On Tue, Oct 30, 2012 at 10:09 PM, Alberto G. Corona
how the IO and STM is managed?
STM and IO works in cooperation in a safe manner using the error monad. Something like ErrorT (IO ()) STM, which means that either the STM action will result in an IO action that needs to run (like reading a node and storing it in the cache), or it will succeed with the requested result (after some btree operation). When the result is an error (with an IO action), the IO action is run and the STM operation is retried, thus retrying the btree operation until it has everything it needs and can succeed.
The serialization- deserialization is automatic or programmer must write the cached blocks? (i suppose that the block reads are automatic on data requests).

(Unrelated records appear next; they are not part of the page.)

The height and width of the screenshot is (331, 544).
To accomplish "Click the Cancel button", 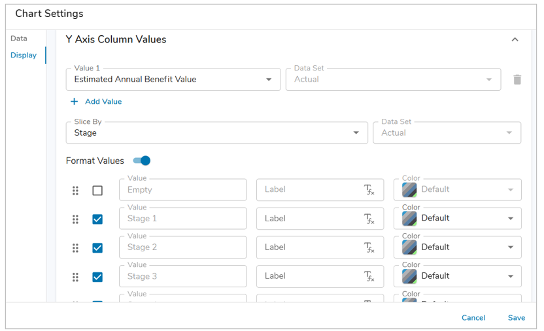I will click(473, 318).
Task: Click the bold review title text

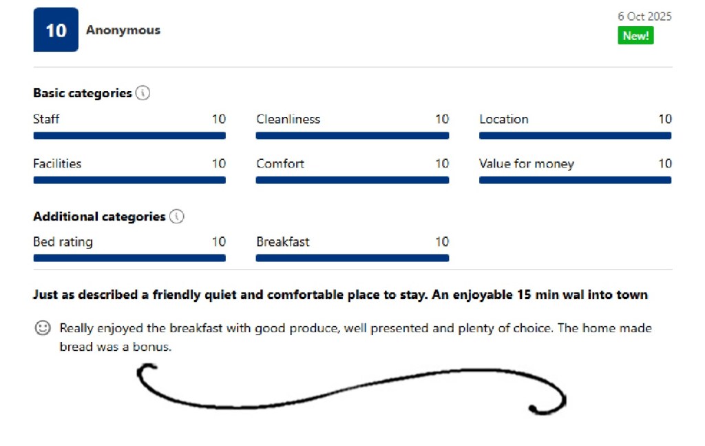Action: click(x=340, y=295)
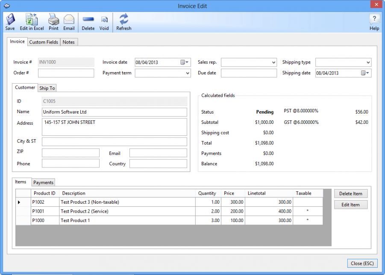Switch to the Payments tab
This screenshot has width=385, height=275.
coord(43,182)
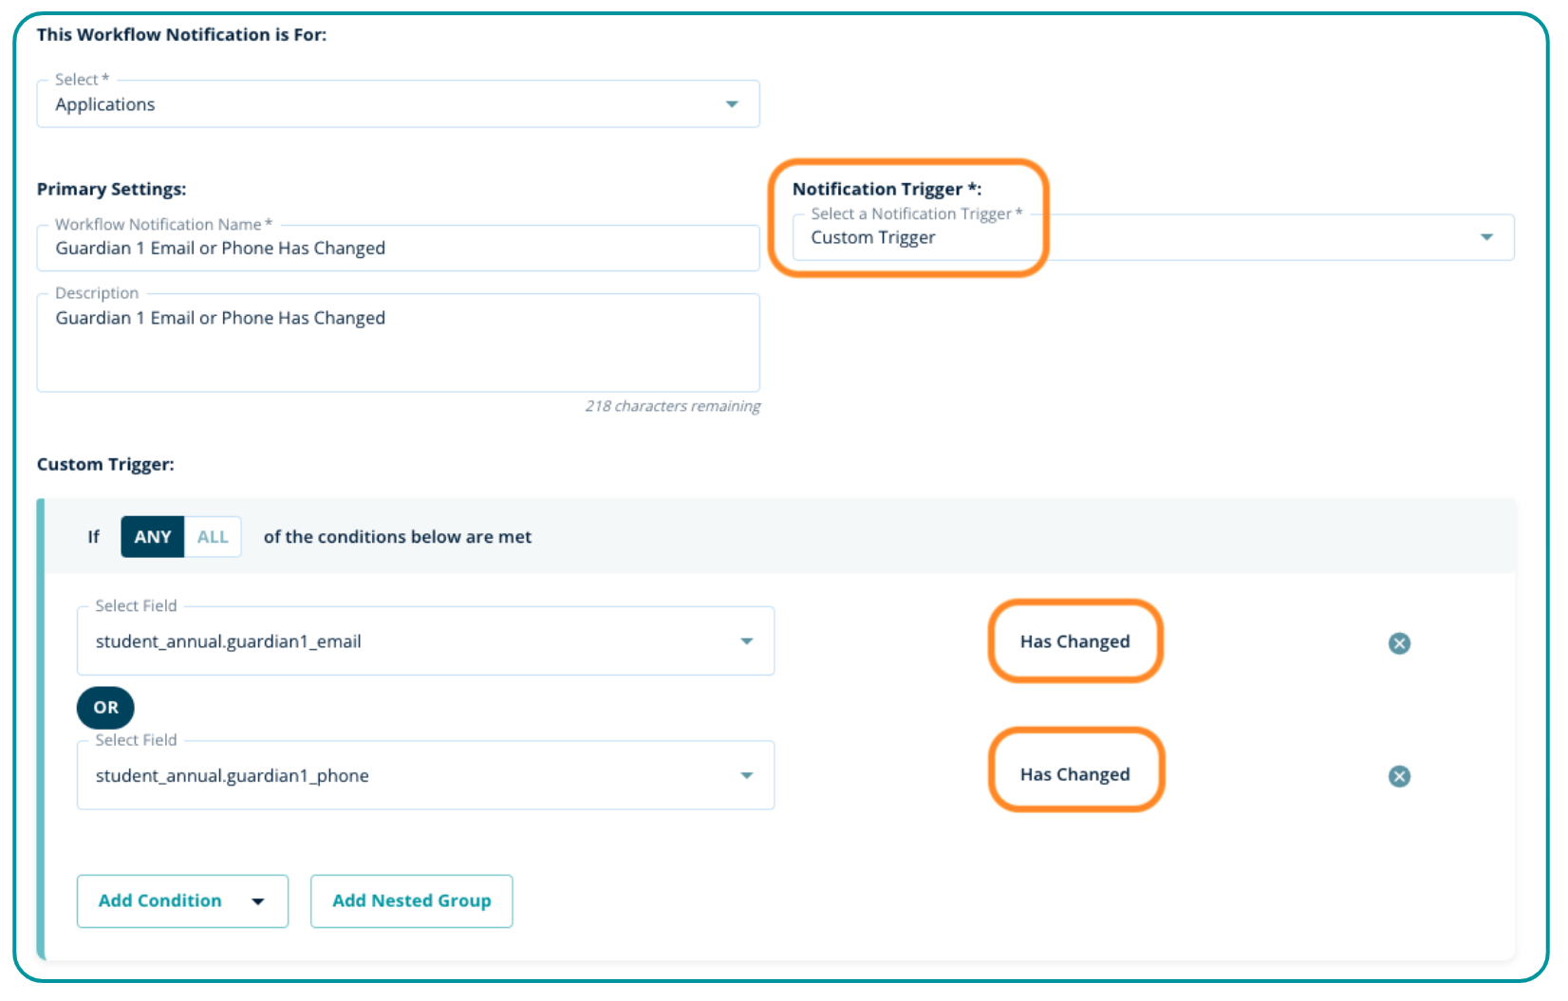Open the guardian1_phone field dropdown arrow
Viewport: 1568px width, 1001px height.
coord(747,776)
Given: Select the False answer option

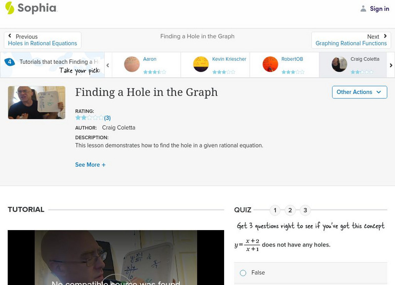Looking at the screenshot, I should click(242, 273).
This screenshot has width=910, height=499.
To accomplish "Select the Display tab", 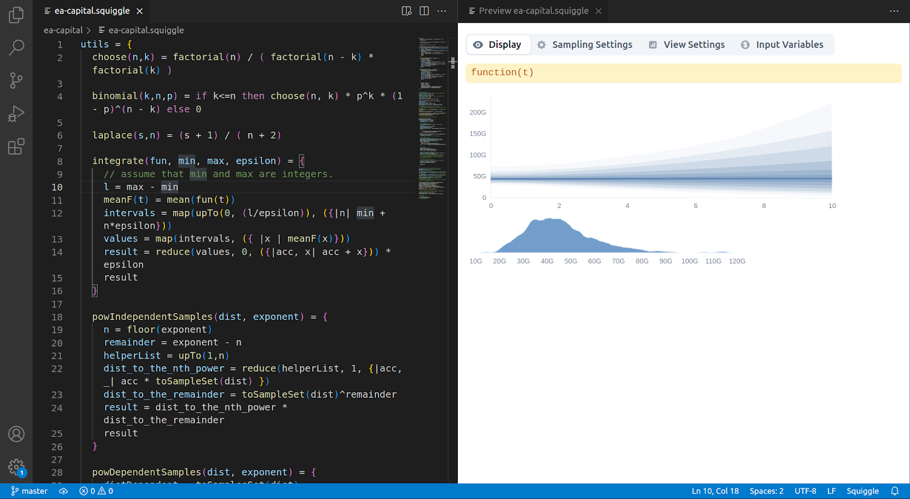I will [x=498, y=44].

The cereal package is used to automatic serialize and deserialize keys and values. This makes for an easy-to-use API (just dump data in there), but it also takes up performance, and requires a lot of memory (pointers everywhere!). I've considered changing the API to require bytestring keys and values for simplicity.
The state in the disk is coherent at every moment?. I mean, if there is a program failure, the state in the btree in the file would be coherent?
For example, if I write two TVars in two different blocks within the same STM transaction, do I have the guarantee that either both updated values will be in the file storage or none of them will be?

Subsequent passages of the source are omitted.